As South Korea’s ongoing efforts at regulating cryptocurrency continues, a top financial services official said DeFi (decentralized finance) businesses need legal review before they are officially recognized as providers of financial services such as loan-for-consumption.
- At the National Assembly’s annual review, lawmaker Oh Gi-hyoung, member of the National Policy Committee, asked Jeong Eun-bo, Korea’s Financial Supervisory Service (FSS) governor, how DeFi businesses such as virtual asset banks will be regulated. Oh pointed out that Delio, a South Korean virtual asset lending company, has an accumulated deposit of 2 trillion Korean won (about US$1.67 billion) — and requested preemptive measures against possibilities of a bank run.
- Jeong responded that authorities are currently able to review and manage the virtual asset storage and management services, after the revised Act on Reporting and Use of Certain Financial Information required those services to register under the Financial Intelligence Unit (FIU).

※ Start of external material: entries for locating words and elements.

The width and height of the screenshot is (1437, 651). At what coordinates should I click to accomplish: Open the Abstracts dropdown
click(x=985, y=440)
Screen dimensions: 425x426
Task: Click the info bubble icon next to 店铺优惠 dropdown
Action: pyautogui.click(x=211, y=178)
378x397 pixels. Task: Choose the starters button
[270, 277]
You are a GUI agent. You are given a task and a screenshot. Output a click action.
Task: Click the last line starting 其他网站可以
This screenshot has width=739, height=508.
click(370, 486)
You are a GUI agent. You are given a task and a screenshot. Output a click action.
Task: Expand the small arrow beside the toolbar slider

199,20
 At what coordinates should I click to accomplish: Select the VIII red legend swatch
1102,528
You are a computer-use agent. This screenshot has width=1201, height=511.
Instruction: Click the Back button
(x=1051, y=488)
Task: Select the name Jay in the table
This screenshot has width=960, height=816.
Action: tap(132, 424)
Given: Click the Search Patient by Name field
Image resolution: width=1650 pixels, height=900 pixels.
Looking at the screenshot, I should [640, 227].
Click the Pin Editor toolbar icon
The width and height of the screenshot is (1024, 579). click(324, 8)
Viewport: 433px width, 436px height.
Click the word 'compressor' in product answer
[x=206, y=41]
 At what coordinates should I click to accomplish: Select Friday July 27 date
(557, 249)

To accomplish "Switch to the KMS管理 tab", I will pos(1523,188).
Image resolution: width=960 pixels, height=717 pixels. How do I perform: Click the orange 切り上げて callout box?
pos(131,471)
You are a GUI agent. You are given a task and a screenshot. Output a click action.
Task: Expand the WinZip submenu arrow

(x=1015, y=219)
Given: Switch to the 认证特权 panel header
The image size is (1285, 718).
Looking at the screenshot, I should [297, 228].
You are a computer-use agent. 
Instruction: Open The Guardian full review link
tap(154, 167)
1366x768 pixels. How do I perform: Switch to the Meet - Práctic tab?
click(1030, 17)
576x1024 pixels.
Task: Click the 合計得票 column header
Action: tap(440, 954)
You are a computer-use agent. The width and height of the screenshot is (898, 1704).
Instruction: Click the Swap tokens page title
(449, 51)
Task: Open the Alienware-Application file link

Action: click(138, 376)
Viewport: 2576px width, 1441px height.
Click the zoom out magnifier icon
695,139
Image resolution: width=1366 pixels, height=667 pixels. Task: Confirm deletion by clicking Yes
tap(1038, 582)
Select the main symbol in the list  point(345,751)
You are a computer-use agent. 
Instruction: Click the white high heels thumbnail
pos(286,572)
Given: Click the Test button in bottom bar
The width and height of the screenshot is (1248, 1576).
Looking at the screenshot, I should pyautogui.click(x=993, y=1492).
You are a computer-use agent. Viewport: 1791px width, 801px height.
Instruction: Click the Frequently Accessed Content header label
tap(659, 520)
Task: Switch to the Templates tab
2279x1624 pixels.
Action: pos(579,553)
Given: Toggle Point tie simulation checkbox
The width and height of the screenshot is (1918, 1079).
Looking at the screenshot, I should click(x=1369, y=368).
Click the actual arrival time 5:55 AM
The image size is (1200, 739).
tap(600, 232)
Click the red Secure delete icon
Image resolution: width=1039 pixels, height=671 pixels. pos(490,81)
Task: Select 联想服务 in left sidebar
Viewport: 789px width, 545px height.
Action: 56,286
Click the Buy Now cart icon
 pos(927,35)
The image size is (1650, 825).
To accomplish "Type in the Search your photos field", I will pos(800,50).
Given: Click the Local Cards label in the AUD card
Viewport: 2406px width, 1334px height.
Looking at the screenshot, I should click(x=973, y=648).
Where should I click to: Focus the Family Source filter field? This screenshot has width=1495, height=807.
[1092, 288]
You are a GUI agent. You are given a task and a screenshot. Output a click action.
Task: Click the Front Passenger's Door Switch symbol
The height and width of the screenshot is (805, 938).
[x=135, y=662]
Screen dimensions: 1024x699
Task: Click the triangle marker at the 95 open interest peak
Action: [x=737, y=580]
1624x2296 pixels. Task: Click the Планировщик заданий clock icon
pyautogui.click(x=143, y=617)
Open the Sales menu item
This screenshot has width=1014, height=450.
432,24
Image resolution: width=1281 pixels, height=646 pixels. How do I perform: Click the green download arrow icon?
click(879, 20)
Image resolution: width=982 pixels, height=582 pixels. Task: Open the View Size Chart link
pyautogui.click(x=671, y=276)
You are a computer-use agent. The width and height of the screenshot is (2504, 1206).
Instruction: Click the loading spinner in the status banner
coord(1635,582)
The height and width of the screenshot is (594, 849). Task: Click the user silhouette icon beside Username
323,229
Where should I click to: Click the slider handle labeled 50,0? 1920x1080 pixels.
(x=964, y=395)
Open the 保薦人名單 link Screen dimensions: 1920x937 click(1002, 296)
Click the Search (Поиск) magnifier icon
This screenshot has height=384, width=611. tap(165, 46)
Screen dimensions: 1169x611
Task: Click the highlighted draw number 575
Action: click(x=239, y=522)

- In regard to classifying DeFi in line with existing financial services, the FSS governor said “a legal judgment is necessary to decide whether to accept [DeFi businesses] as a new branch of loan-for-consumption services,” as DeFi businesses provide virtual asset loans while virtual assets are not clearly classified under financial assets. He said the issue needs legal review because acknowledging DeFi as financial services could be misinterpreted as officially recognizing virtual assets as official currency.
- Meanwhile, South Korea, whose focus on blockchain has been mostly centered around cryptocurrency trading, is starting to show more interest in DeFi. In September, a DeFi service by the name of Donkey was launched by South Korean developers, who promised to enhance the scalability of domestic tokens within the global DeFi market. Currently, 13 businesses in virtual asset wallet, storage and management services have reported to the FIU to be registered as a legitimate virtual asset operator.